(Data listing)
------------------------------

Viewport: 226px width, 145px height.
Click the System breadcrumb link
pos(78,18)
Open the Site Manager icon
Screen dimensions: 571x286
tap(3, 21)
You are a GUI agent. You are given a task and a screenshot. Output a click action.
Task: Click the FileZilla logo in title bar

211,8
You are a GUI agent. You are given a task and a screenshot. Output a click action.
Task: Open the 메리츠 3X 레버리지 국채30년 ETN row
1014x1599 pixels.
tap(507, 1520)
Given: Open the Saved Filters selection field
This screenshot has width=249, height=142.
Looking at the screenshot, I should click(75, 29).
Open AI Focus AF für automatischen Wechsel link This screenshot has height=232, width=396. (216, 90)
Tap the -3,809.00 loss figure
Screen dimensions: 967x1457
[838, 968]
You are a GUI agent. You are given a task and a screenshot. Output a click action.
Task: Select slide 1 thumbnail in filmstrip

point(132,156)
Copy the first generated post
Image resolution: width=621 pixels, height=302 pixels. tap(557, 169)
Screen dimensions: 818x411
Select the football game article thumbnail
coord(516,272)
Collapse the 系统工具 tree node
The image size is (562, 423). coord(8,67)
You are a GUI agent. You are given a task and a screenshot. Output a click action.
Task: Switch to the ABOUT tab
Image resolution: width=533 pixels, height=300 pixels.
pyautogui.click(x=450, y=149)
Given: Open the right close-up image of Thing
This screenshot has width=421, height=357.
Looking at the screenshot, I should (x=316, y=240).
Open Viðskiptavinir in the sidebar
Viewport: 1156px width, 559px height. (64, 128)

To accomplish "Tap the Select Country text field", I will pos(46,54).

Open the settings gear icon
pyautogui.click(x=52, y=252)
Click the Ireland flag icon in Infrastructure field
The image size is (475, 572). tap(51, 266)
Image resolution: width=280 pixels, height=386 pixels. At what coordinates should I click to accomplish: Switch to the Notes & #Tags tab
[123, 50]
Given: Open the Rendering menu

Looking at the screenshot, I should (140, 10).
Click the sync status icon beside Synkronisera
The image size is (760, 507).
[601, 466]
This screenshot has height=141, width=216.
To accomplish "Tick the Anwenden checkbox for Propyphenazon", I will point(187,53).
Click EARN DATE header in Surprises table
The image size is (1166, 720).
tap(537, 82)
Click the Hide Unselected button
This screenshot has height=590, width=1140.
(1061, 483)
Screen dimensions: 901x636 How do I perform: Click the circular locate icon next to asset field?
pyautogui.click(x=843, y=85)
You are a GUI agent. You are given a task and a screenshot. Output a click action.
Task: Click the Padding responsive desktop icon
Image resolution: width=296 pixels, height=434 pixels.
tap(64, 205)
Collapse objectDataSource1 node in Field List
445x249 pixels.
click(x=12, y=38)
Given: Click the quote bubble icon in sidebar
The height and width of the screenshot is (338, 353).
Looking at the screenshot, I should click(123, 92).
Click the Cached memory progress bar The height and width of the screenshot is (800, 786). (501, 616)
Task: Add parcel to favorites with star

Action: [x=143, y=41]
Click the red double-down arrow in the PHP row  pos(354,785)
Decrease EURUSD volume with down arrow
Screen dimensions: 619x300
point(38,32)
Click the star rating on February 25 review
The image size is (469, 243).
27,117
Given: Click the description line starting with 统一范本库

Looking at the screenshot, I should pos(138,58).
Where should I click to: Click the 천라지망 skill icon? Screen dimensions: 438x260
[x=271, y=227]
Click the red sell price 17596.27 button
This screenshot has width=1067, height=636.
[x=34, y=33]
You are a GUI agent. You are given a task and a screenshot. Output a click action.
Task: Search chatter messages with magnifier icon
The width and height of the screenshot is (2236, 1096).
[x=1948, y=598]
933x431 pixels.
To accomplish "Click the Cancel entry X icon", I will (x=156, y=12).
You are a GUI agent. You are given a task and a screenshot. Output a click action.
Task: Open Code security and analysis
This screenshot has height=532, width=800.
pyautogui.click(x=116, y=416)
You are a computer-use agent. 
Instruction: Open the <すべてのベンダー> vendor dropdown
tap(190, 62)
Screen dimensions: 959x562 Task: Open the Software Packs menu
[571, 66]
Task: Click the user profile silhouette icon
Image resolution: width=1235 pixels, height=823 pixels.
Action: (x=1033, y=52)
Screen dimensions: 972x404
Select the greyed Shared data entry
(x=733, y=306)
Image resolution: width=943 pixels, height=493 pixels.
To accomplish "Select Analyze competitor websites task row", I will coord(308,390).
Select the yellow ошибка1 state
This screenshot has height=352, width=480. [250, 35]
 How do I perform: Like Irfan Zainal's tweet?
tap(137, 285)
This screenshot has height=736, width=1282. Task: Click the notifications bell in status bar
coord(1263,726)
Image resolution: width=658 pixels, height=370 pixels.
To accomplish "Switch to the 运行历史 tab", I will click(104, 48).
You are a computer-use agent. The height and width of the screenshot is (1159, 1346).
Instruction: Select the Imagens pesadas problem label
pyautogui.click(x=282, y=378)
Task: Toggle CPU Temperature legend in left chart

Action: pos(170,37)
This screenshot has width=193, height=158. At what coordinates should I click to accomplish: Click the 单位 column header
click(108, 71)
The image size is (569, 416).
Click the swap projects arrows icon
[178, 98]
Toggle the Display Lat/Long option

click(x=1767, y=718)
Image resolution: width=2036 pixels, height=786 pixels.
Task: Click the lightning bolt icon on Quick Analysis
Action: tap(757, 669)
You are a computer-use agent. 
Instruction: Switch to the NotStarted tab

------------------------------

Return all of the material above line for line, with no change to any character.

Viewport: 226px width, 145px height.
Click the System breadcrumb link
pos(78,18)
Open the Site Manager icon
Screen dimensions: 571x286
tap(3, 21)
You are a GUI agent. You are given a task and a screenshot. Output a click action.
Task: Click the FileZilla logo in title bar

211,8
You are a GUI agent. You are given a task and a screenshot. Output a click action.
Task: Open the 메리츠 3X 레버리지 국채30년 ETN row
1014x1599 pixels.
tap(507, 1520)
Given: Open the Saved Filters selection field
This screenshot has width=249, height=142.
Looking at the screenshot, I should click(75, 29).
Open AI Focus AF für automatischen Wechsel link This screenshot has height=232, width=396. (216, 90)
Tap the -3,809.00 loss figure
Screen dimensions: 967x1457
[838, 968]
You are a GUI agent. You are given a task and a screenshot. Output a click action.
Task: Select slide 1 thumbnail in filmstrip

point(132,156)
Copy the first generated post
Image resolution: width=621 pixels, height=302 pixels. tap(557, 169)
Screen dimensions: 818x411
Select the football game article thumbnail
coord(516,272)
Collapse the 系统工具 tree node
The image size is (562, 423). coord(8,67)
You are a GUI agent. You are given a task and a screenshot. Output a click action.
Task: Switch to the ABOUT tab
Image resolution: width=533 pixels, height=300 pixels.
pyautogui.click(x=450, y=149)
Given: Open the right close-up image of Thing
This screenshot has width=421, height=357.
Looking at the screenshot, I should (x=316, y=240).
Open Viðskiptavinir in the sidebar
Viewport: 1156px width, 559px height. (64, 128)

To accomplish "Tap the Select Country text field", I will pos(46,54).

Open the settings gear icon
pyautogui.click(x=52, y=252)
Click the Ireland flag icon in Infrastructure field
The image size is (475, 572). tap(51, 266)
Image resolution: width=280 pixels, height=386 pixels. At what coordinates should I click to accomplish: Switch to the Notes & #Tags tab
[123, 50]
Given: Open the Rendering menu

Looking at the screenshot, I should (140, 10).
Click the sync status icon beside Synkronisera
The image size is (760, 507).
[601, 466]
This screenshot has height=141, width=216.
To accomplish "Tick the Anwenden checkbox for Propyphenazon", I will point(187,53).
Click EARN DATE header in Surprises table
The image size is (1166, 720).
tap(537, 82)
Click the Hide Unselected button
This screenshot has height=590, width=1140.
(1061, 483)
Screen dimensions: 901x636 How do I perform: Click the circular locate icon next to asset field?
pyautogui.click(x=843, y=85)
You are a GUI agent. You are given a task and a screenshot. Output a click action.
Task: Click the Padding responsive desktop icon
Image resolution: width=296 pixels, height=434 pixels.
tap(64, 205)
Collapse objectDataSource1 node in Field List
445x249 pixels.
click(x=12, y=38)
Given: Click the quote bubble icon in sidebar
The height and width of the screenshot is (338, 353).
Looking at the screenshot, I should click(123, 92).
Click the Cached memory progress bar The height and width of the screenshot is (800, 786). (501, 616)
Task: Add parcel to favorites with star

Action: [x=143, y=41]
Click the red double-down arrow in the PHP row  pos(354,785)
Decrease EURUSD volume with down arrow
Screen dimensions: 619x300
point(38,32)
Click the star rating on February 25 review
The image size is (469, 243).
27,117
Given: Click the description line starting with 统一范本库

Looking at the screenshot, I should pos(138,58).
Where should I click to: Click the 천라지망 skill icon? Screen dimensions: 438x260
[x=271, y=227]
Click the red sell price 17596.27 button
This screenshot has width=1067, height=636.
[x=34, y=33]
You are a GUI agent. You are given a task and a screenshot. Output a click action.
Task: Search chatter messages with magnifier icon
The width and height of the screenshot is (2236, 1096).
[x=1948, y=598]
933x431 pixels.
To accomplish "Click the Cancel entry X icon", I will (x=156, y=12).
You are a GUI agent. You are given a task and a screenshot. Output a click action.
Task: Open Code security and analysis
This screenshot has height=532, width=800.
pyautogui.click(x=116, y=416)
You are a computer-use agent. 
Instruction: Open the <すべてのベンダー> vendor dropdown
tap(190, 62)
Screen dimensions: 959x562 Task: Open the Software Packs menu
[571, 66]
Task: Click the user profile silhouette icon
Image resolution: width=1235 pixels, height=823 pixels.
Action: (x=1033, y=52)
Screen dimensions: 972x404
Select the greyed Shared data entry
(x=733, y=306)
Image resolution: width=943 pixels, height=493 pixels.
To accomplish "Select Analyze competitor websites task row", I will coord(308,390).
Select the yellow ошибка1 state
This screenshot has height=352, width=480. [250, 35]
 How do I perform: Like Irfan Zainal's tweet?
tap(137, 285)
This screenshot has height=736, width=1282. Task: Click the notifications bell in status bar
coord(1263,726)
Image resolution: width=658 pixels, height=370 pixels.
To accomplish "Switch to the 运行历史 tab", I will click(104, 48).
You are a computer-use agent. The height and width of the screenshot is (1159, 1346).
Instruction: Select the Imagens pesadas problem label
pyautogui.click(x=282, y=378)
Task: Toggle CPU Temperature legend in left chart

Action: pos(170,37)
This screenshot has width=193, height=158. At what coordinates should I click to accomplish: Click the 单位 column header
click(108, 71)
The image size is (569, 416).
Click the swap projects arrows icon
[178, 98]
Toggle the Display Lat/Long option

click(x=1767, y=718)
Image resolution: width=2036 pixels, height=786 pixels.
Task: Click the lightning bolt icon on Quick Analysis
Action: tap(757, 669)
You are a computer-use agent. 
Instruction: Switch to the NotStarted tab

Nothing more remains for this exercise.